— Я могу помочь.
Аля вздрогнула всем телом и вскочила: она и в самом деле забыла, что не одна в доме. И как ему удалось бесшумно пройти по скрипучим коридорным половицам? Молчание ее Миша, очевидно, принял за согласие, подошел ближе.
— Сядьте, как сидели, Алевтина, — тихо велел он.
И Аля вдруг послушалась. Странно, она никогда никому не позволяла собою командовать. Да и к просьбам мужским относилась настороженно. А тут почти незнакомый мужчина велел ей сидеть, как сидела, и она безропотно, не раздумывая, подчинилась. Словно была в его голосе особая нота, только для нее предназначенная, с ней созвучная, подчиниться которой было не то чтобы радостным, а само собой разумеющимся. Это было что-то по-настоящему новое в ее жизни, не поддающееся осмыслению. По крайней мере, вот так, с наскока. А может, и не следовало осмысливать? Не лучше ли закрыть глаза и отпустить чувства по течению, как отпускают старый охотничий обласок на стрежне реки?..
Осторожные пальцы легли на ее шею, сдавили слегка, словно прощупывая, пробежались к плечам. Проведя ладонью от затылка до седьмого позвонка, гость хмыкнул, слегка повернул и наклонил ее голову да принялся за дело. Умелые чувствительные пальцы затанцевали на ее плечах. Каждое, даже самое легкое, движение попадало точно в цель, будоража застоявшиеся мышцы, разминая сотканные физической работой и недоброй памятью узлы, расслабляя и высвобождая. Так капли дождя стремительно стучат по иссохшей, затвердевшей под немилосердным солнцем земле, возвращая ей податливую мягкость. И Аля чуть было не застонала от удовольствия, слегка прикусив губу.
— Не надо сопротивляться, я не сделаю плохого, — проговорил Миша, и она снова послушалась, опустила голову, уронила руки на стол, закрыла глаза и отдалась — не ласке, нет, скорее, ремонту, умелому и чуткому. Миша словно чинил ее тело, так же деловито и уверенно, как точил ножи. Если бы сталь могла чувствовать, она бы поняла Алю. «Починка» длилась долго, хоть починяемая и не замечала времени. Наконец Миша точным движением провел по шее, словно проверяя напоследок, все ли в порядке, и удовлетворенно хмыкнул.
Теперь Але хотелось только одного — спать.
— Там… на кухне поешьте чего-нибудь… — пробормотала она, с трудом поднимаясь со стула. — А я, простите… не могу, глаза слипаются…
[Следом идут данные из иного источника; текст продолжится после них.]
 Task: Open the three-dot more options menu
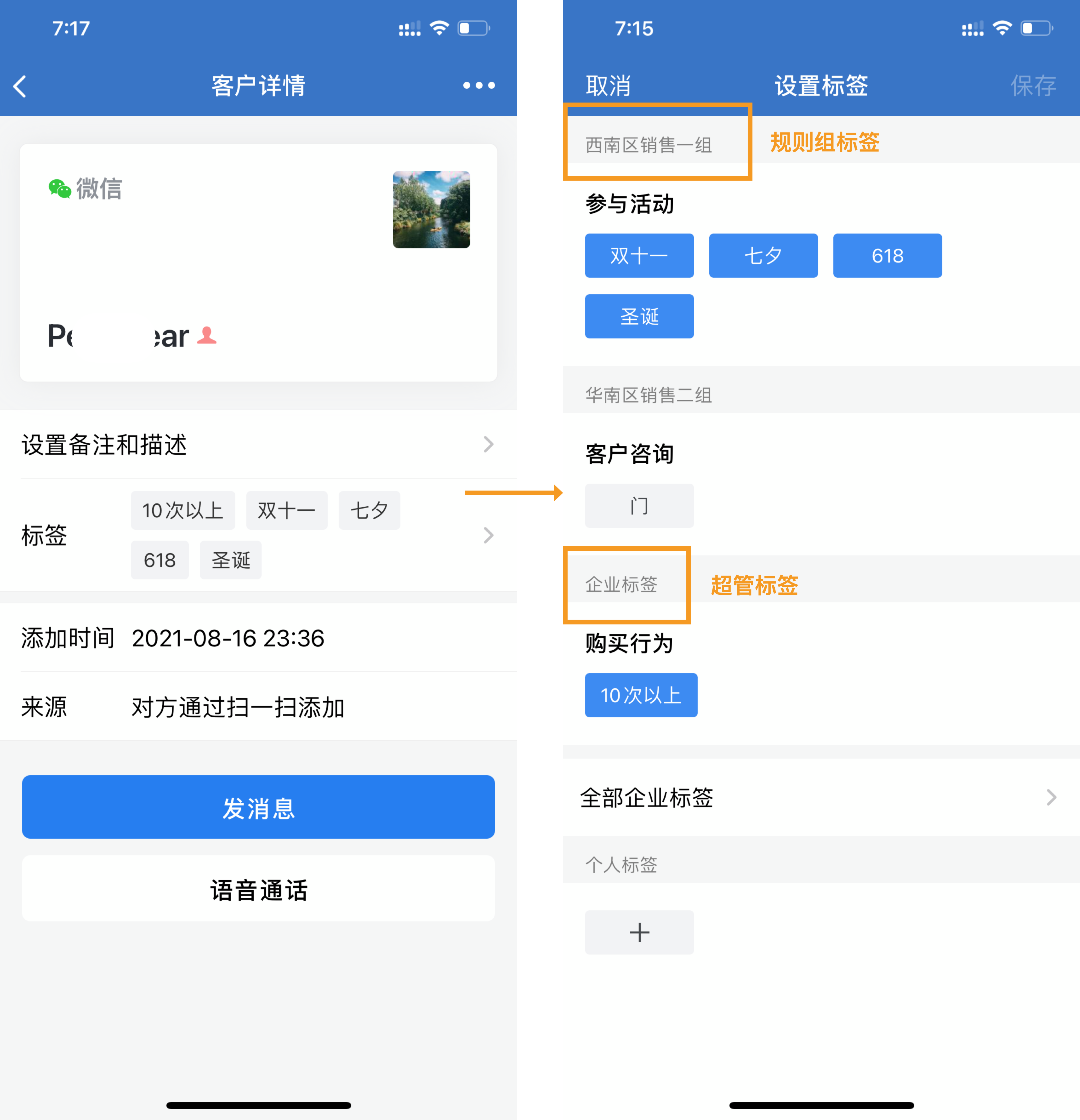(x=479, y=86)
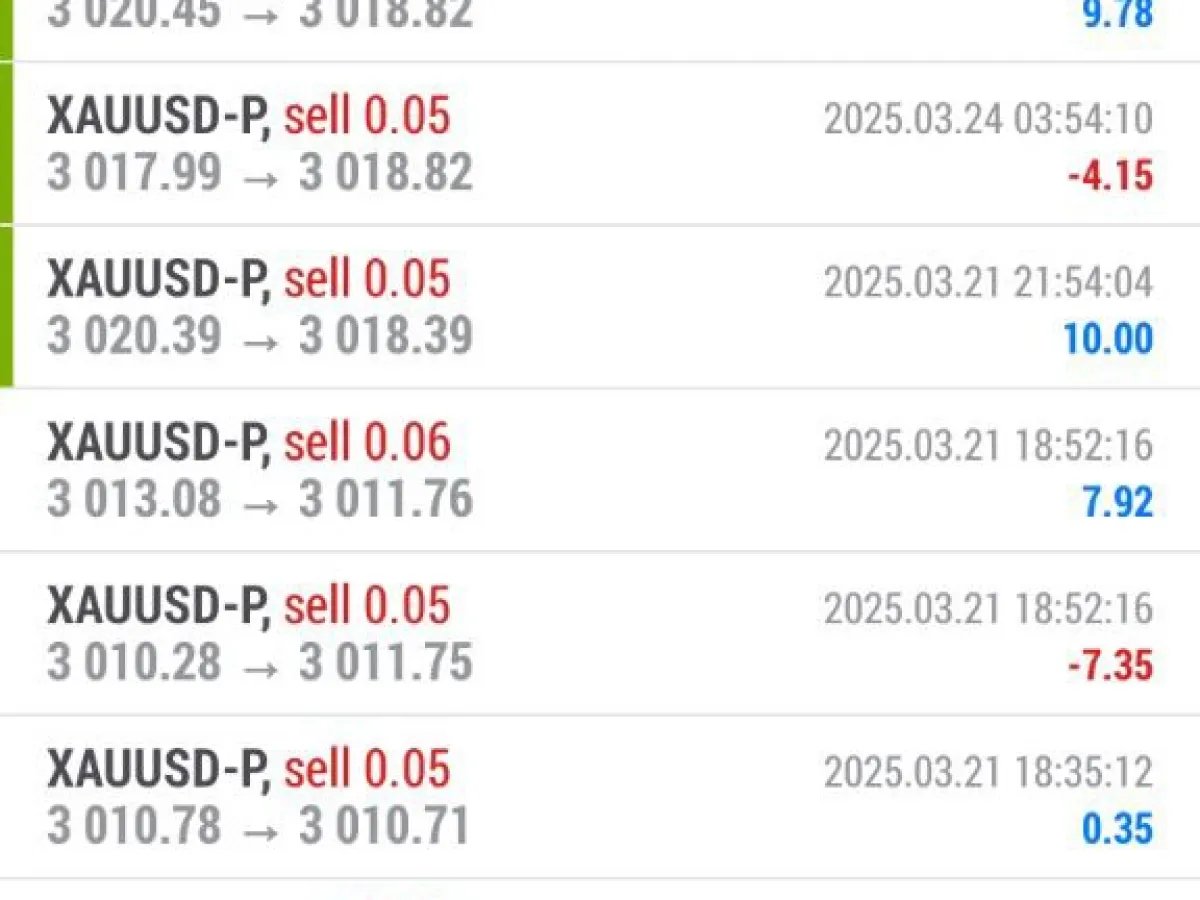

Пошатнулась, но Миша подхватил ее под локоть, повел в комнату. А мог бы и отнести. Аля была бы не против. Ноги ее не держали. Она с наслаждением рухнула на кровать, мимолетно подумав, что вот совсем одна в спальне с незнакомцем, да еще и в таком состоянии, что не только по морде дать, прикрикнуть строго и то не в силах. Да и как кричать на такого… Он же ребенок. Большой, сильный, ловкий, чуткий… Малыш… Чужаки не подумал воспользоваться ее состоянием. Укрыл одеялом, подоткнул со всех сторон и ушел, ступая неслышно. Не сразу, правда, ушел. Постоял, глядя на мирно посапывающую хозяйку. И в серых глазах его, внимательных и безмятежных, пульсировали зрачки — сужаясь и расширяясь.
Глава 4
Алевтине снилось море. Лениво лизало прохладным языком ее пятку. Лежать на теплом песке под нежарким ласковым солнцем было так хорошо, что Аля никак не могла открыть глаза и осмотреться. А надо было. К тому же пятке стало холодно. Алевтина с детства славилась упрямством, а потому напряглась и распахнула тяжелые веки как ставни. И проснулась, укутанная непроглядной чернотой поздней августовской ночи. Повозившись, втянула высунувшуюся из-под одеяла ногу в уютное тепло, но снова уснуть не сумела. Тогда она поднялась, одернула измятый во сне халатик и пошла на двор по малой надобности.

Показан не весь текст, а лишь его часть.